To put this in terms of code, analyze_compromise initializes with a deque containing the starting user and empty sets to track visited nodes. While the queue is not empty, we remove and process the next user in line. For each user, we query the activity logs to find all computers they've accessed. For each of these computers, we then query the access logs to find all other users who accessed that computer.

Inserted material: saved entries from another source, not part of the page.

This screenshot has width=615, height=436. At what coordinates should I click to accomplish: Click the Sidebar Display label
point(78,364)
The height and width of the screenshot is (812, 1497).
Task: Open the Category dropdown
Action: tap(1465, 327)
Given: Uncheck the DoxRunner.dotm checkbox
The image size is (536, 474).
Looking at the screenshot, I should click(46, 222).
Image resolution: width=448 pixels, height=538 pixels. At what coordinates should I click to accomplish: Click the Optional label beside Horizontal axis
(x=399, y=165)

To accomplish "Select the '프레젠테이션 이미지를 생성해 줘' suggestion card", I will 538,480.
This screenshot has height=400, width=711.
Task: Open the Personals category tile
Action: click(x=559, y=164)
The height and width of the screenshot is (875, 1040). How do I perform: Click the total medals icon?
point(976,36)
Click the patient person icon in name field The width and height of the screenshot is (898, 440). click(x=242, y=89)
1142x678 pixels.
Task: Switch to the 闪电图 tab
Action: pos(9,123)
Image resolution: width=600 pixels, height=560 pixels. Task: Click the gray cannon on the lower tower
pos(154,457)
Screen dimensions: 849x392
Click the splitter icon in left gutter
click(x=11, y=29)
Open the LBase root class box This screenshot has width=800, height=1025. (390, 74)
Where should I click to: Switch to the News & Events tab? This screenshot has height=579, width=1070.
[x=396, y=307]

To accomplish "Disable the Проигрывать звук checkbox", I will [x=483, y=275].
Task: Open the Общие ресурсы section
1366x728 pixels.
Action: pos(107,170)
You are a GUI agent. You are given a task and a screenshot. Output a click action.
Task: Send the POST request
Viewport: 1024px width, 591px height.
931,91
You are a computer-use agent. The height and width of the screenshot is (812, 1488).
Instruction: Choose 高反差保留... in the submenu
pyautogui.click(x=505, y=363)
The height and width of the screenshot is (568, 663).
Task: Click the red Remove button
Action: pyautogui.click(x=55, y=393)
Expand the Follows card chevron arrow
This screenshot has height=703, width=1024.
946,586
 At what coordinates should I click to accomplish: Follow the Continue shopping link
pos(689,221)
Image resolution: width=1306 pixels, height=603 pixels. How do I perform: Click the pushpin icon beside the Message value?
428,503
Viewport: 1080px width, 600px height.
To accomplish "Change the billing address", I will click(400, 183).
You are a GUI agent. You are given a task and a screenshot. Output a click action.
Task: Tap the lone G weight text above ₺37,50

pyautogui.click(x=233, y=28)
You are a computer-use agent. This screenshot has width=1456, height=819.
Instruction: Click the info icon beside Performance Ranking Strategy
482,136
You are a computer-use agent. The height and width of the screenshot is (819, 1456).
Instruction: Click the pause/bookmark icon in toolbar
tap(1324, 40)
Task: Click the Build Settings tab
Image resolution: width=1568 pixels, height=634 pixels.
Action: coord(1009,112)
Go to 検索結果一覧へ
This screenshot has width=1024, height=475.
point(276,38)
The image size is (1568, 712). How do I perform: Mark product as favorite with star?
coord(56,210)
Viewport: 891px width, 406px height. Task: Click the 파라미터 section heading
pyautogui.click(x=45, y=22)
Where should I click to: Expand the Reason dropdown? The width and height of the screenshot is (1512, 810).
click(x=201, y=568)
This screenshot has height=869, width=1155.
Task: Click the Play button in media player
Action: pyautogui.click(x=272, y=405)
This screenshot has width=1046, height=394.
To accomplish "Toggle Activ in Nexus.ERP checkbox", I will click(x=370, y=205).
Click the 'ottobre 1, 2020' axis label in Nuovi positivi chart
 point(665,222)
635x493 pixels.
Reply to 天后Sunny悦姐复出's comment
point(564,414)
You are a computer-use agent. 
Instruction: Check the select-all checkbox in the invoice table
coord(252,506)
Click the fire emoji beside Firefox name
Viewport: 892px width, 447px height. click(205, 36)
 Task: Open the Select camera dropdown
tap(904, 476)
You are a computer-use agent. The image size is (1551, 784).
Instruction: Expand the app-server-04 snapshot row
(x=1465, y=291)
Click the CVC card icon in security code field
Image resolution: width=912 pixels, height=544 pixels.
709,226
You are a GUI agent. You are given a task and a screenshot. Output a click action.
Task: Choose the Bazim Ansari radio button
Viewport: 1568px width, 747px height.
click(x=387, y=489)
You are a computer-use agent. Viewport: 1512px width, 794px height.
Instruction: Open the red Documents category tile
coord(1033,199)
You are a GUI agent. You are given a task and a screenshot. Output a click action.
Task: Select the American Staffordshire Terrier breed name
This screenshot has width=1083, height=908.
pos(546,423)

Any newly discovered users are added to the queue for processing, ensuring we traverse the entire connected network.

### Time Complexity
- O(V + E) where:
  - V = number of vertices (users + computers)
  - E = number of edges (interactions between users and computers)

### Space Complexity
- O(V + E) for storing visited sets and queue, along with the dictionaries for logging

In [16]:
class SecurityAnalyzer:
    def __init__(self, access_logs_df, activity_logs_df):
        self.access_logs = access_logs_df
        self.activity_logs = activity_logs_df
        self.visited_users = set()
        self.visited_computers = set()
        self.event_log = []
        self.affected_users = set()
        self.affected_computers = set()
        
        # Preprocessing: Build dictionaries for fast lookups
        self.user_to_computers = defaultdict(list)
        self.computer_activities = defaultdict(list)
        self.computer_to_users = defaultdict(list)
        
        for _, row in self.activity_logs.iterrows():
            self.user_to_computers[row['user_id']].append(row['computer_id'])
    
        for _, row in self.access_logs.iterrows():
            self.computer_activities[row['computer_id']].append((row['affected_user_id'], row['activity_type']))
            self.computer_to_users[row['computer_id']].append(row['affected_user_id'])
        
    # performs BFS to trace users affected by the suspicious user’s activities
    def analyze_compromise(self, initial_user):
        """Perform breadth-first analysis of compromise spread"""
        queue = deque([initial_user])
        self.visited_users.add(initial_user)
        self.affected_users.add(initial_user)
        
        self.event_log.append(f"Analysis started with suspicious user {initial_user}")
        
        while queue:
            current_user = queue.popleft()
            self.event_log.append(f"Processing user: {current_user}")
            
            user_computers = self.user_to_computers.get(current_user, [])
            
            for computer in user_computers:
                if computer not in self.visited_computers:
                    self.visited_computers.add(computer)
                    self.affected_computers.add(computer)
                    self.event_log.append(f"User {current_user} accessed computer {computer}")
                    
                    self.event_log.append(f"Activities on computer {computer}:")
                    for (affected_user_id, activity_type) in self.computer_activities.get(computer, []):
                        self.event_log.append(f"  - {activity_type} by user {affected_user_id}")
                    
                    users_on_computer = self.computer_to_users.get(computer, [])
                    for user in users_on_computer:
                        if user not in self.visited_users:
                            self.affected_users.add(user)
                            self.visited_users.add(user)
                            queue.append(user)
                            self.event_log.append(f"Computer {computer} affected user {user}")
   
    # saves the event log and summary of the analysis to files.
    def save_outputs(self):
        """Save analysis results to files"""
        # Save event log
        with open("investigation_log.txt", "w") as f:
            f.write("\n".join(self.event_log))
        
        # Save summary
        summary_data = {
            "Metric": [
                "Total Affected Users",
                "Total Affected Computers",
            ],
            "Value": [
                len(self.affected_users),
                len(self.affected_computers),
            ]
        }
        pd.DataFrame(summary_data).to_csv("analysis_summary.csv", index=False)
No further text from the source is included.